Hardware accelerated sequence analysis
MetadataShow full item record
The thesis evaluates two different techniques for using hardware acceleration in sequence analysis. The problem at hand is to detect remote homologies in protein sequences. This is useful for medical purposes, since protein function and structure can be predicted based on homology. We adapted an existing genetic programming with boosting algorithm to work with protein data, and tested it on a biological database. We also implemented a hardware accelerated kernel, for use with third party support vector machines. We tested on the same data as the boosted genetic programming solution, on generated DNA dataset, and compared the results to those of the boosted genetic programming solution and other algorithms. We found that genetic programming with boosting performs comparable to that of support vector machines with mismatch kernels. Further, we found that it is possible to hardware accelerate the mismatch kernel implementation, but that it is more effective on DNA sequence analysis than protein analysis.

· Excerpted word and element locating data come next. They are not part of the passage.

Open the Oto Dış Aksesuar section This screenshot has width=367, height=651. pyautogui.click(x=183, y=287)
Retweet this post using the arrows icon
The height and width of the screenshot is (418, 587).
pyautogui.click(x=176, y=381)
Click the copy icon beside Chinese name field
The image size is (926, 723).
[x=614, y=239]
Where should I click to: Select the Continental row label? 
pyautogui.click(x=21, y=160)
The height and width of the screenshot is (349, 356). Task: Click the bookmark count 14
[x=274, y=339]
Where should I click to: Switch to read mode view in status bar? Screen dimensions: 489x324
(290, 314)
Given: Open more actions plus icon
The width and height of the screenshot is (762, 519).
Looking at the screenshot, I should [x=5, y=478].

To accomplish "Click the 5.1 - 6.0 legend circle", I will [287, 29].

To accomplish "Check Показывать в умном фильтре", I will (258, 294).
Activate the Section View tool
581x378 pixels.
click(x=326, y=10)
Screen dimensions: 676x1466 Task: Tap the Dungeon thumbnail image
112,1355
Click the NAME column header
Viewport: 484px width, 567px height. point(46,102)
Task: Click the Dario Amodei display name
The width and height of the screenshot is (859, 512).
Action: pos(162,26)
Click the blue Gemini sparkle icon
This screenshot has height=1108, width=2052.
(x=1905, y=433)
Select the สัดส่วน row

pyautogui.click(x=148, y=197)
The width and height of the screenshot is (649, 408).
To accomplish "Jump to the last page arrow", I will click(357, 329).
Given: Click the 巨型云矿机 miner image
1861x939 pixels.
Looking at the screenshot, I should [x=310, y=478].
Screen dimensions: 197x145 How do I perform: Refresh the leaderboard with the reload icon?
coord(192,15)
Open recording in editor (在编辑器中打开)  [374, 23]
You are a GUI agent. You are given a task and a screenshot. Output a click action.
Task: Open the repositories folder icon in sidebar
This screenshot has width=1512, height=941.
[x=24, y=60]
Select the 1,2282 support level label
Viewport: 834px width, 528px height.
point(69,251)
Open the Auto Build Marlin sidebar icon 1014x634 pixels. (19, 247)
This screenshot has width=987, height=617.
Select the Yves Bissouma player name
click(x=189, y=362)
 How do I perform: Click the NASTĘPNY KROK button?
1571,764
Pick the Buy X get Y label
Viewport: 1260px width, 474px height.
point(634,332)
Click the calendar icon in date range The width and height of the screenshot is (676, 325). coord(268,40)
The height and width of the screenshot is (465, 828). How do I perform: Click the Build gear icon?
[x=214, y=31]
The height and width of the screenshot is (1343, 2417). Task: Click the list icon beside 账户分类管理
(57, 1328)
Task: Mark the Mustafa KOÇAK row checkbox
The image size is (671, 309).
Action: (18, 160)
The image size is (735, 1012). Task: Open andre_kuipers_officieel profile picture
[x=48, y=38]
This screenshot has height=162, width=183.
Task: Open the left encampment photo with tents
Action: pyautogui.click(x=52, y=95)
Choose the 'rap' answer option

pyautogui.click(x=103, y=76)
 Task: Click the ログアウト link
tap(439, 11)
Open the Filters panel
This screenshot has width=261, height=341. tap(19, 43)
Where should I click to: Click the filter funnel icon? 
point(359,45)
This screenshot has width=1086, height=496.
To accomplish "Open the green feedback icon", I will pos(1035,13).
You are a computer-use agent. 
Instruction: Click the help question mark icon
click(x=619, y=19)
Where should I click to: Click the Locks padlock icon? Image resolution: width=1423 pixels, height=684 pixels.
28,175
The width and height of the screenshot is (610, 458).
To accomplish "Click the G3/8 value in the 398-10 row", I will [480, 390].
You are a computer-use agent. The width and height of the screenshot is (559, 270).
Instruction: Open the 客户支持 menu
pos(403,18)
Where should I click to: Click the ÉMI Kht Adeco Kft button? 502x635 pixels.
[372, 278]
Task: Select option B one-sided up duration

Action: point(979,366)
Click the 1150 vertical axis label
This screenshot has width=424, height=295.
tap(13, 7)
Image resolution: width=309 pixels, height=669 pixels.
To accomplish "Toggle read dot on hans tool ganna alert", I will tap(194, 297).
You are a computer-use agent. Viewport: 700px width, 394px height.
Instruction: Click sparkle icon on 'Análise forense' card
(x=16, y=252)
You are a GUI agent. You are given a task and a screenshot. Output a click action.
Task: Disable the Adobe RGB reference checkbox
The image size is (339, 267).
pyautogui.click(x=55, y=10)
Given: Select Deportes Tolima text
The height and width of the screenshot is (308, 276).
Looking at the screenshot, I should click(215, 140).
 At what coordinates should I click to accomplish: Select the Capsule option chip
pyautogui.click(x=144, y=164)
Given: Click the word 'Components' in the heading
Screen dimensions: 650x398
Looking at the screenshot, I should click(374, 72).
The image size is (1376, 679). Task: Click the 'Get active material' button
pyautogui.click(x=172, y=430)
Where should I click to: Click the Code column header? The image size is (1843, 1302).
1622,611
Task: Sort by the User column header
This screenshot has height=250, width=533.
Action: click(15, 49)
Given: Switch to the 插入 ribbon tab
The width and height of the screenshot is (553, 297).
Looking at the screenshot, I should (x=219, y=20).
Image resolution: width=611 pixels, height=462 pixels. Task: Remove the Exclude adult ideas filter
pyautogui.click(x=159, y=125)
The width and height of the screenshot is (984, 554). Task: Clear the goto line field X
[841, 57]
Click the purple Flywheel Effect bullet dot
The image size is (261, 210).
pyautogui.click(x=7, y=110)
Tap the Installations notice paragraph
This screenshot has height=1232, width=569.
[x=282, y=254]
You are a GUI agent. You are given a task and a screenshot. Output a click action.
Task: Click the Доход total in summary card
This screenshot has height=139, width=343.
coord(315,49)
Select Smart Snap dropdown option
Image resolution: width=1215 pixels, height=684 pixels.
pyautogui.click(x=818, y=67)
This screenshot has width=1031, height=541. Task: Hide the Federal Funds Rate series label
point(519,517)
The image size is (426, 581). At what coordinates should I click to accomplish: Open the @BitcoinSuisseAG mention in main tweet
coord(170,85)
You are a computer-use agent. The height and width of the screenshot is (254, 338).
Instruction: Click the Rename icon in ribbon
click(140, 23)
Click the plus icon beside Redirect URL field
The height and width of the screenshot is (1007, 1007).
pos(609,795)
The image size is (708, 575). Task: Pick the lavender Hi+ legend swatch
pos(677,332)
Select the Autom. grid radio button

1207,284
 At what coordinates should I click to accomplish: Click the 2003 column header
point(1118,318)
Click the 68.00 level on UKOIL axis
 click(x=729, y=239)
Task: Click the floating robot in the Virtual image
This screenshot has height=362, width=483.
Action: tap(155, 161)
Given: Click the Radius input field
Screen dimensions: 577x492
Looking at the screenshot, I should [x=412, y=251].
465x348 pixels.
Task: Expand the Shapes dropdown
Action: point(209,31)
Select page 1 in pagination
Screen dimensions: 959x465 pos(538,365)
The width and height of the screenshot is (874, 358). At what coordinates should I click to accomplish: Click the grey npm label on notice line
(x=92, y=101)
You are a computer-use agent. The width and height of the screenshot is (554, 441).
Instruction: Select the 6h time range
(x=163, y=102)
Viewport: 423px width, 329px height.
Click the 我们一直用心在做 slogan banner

We found that the implementation of a motif kernel is the best approach for using hardware acceleration for protein homology detection. Genetic programming with boosting is a state of the art technique for detecting protein homology as it will give very good classification performance, but for our project, where we classify using support vector machines, as the SVM kernel can be computed once for the full dataset, it is more time consuming than using an analytical approach. Different string kernels for support vector machines can be implemented using hardware acceleration, but due to the number of permutations in large alphabets, it is less effective for mismatch kernels on protein data compared to other techniques. The kernel works fast when working on large datasets with short alphabets, like the DNA alphabet. The hardware approach is more adapted to motif searching than permutation searching.